WORK REQUEST:
A word-for-word reproduction of the listing is required.

[DATA UNDER STUDY Boundary: Start]

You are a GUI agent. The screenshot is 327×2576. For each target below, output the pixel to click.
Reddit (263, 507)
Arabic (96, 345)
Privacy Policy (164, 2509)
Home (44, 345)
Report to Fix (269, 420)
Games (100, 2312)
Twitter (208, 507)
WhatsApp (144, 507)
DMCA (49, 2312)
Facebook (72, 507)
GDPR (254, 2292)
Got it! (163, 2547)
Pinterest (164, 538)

[DATA UNDER STUDY Boundary: End]

EXERCISE SOLUTION:
You are a GUI agent. The screenshot is 327×2576. For each target below, output the pixel to click.
Reddit (263, 507)
Arabic (96, 345)
Privacy Policy (164, 2509)
Home (44, 345)
Report to Fix (269, 420)
Games (100, 2312)
Twitter (208, 507)
WhatsApp (144, 507)
DMCA (49, 2312)
Facebook (72, 507)
GDPR (254, 2292)
Got it! (163, 2547)
Pinterest (164, 538)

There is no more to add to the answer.